- **SELECTED EXCERPT**:
########

Don't we still want to call LOCKDEP_SYS_EXIT?, the previous
task scheduled might have taken some locks.

>
> /* Handle a signal */
> sysret_signal:
> @@ -788,13 +786,9 @@ GLOBAL(int_with_check)
> int_careful:
> bt $TIF_NEED_RESCHED,%edx
> jnc int_very_careful
> - TRACE_IRQS_ON
> - ENABLE_INTERRUPTS(CLBR_NONE)
> pushq_cfi %rdi
> - SCHEDULE_USER
> + call schedule_irq_disabled
> popq_cfi %rdi
> - DISABLE_INTERRUPTS(CLBR_NONE)
> - TRACE_IRQS_OFF
> jmp int_with_check
>
> /* handle signals and tracing -- both require a full stack frame */
> @@ -1088,14 +1082,10 @@ retint_careful:
> CFI_RESTORE_STATE
> bt $TIF_NEED_RESCHED,%edx
> jnc retint_signal
> - TRACE_IRQS_ON
> - ENABLE_INTERRUPTS(CLBR_NONE)
> pushq_cfi %rdi
> - SCHEDULE_USER
> + call schedule_irq_disabled
> popq_cfi %rdi
> GET_THREAD_INFO(%rcx)
> - DISABLE_INTERRUPTS(CLBR_NONE)
> - TRACE_IRQS_OFF
> jmp retint_check
>
> retint_signal:
> @@ -1534,11 +1524,7 @@ paranoid_userspace:
> TRACE_IRQS_OFF
> jmp paranoid_userspace
> paranoid_schedule:
> - TRACE_IRQS_ON
> - ENABLE_INTERRUPTS(CLBR_ANY)
> - SCHEDULE_USER
> - DISABLE_INTERRUPTS(CLBR_ANY)
> - TRACE_IRQS_OFF
> + call schedule_irq_disabled
> jmp paranoid_userspace
> CFI_ENDPROC
> END(paranoid_exit)

########

- **REQUIRED TASKS**:
a) For each statement, say whether it agrees with the patch excerpt (yes or no), and quote the deciding words from the patch excerpt.
(i) In int_careful, the patch replaces SCHEDULE_USER with a call to schedule_irq_disabled.
(ii) In paranoid_schedule, the patch keeps ENABLE_INTERRUPTS(CLBR_ANY).
(iii) The retint_careful hunk removes GET_THREAD_INFO(%rcx).
b) Reproduce the patch excerpt character for character, starting at "Don't we still" and ending at "-788,13 +786,9 @@ GLOBAL(int_with_check)".
c) Answer these questions from the patch excerpt.
(i) Which macro does the reviewer ask about still calling?
(ii) In the paranoid_schedule hunk, what argument do ENABLE_INTERRUPTS and DISABLE_INTERRUPTS take?
(iii) At the end of the retint_careful hunk, which label does the code jump to?
The listing after the patch excerpt is separate material.

- **GIVEN DATA**:
########

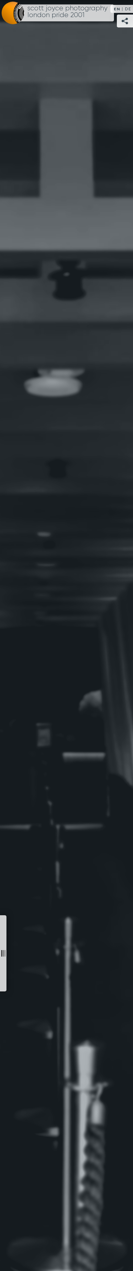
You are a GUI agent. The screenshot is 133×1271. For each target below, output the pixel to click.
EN (117, 9)
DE (128, 9)
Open (3, 953)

########

- **PROBLEM SOLUTIONS**:
a)
(i) Yes: "- SCHEDULE_USER" and "+ call schedule_irq_disabled"
(ii) No: "- ENABLE_INTERRUPTS(CLBR_ANY)"
(iii) No: "GET_THREAD_INFO(%rcx)" appears without a minus sign.

b)
Don't we still want to call LOCKDEP_SYS_EXIT?, the previous
task scheduled might have taken some locks.

>
> /* Handle a signal */
> sysret_signal:
> @@ -788,13 +786,9 @@ GLOBAL(int_with_check)

c)
(i) LOCKDEP_SYS_EXIT
(ii) CLBR_ANY
(iii) retint_check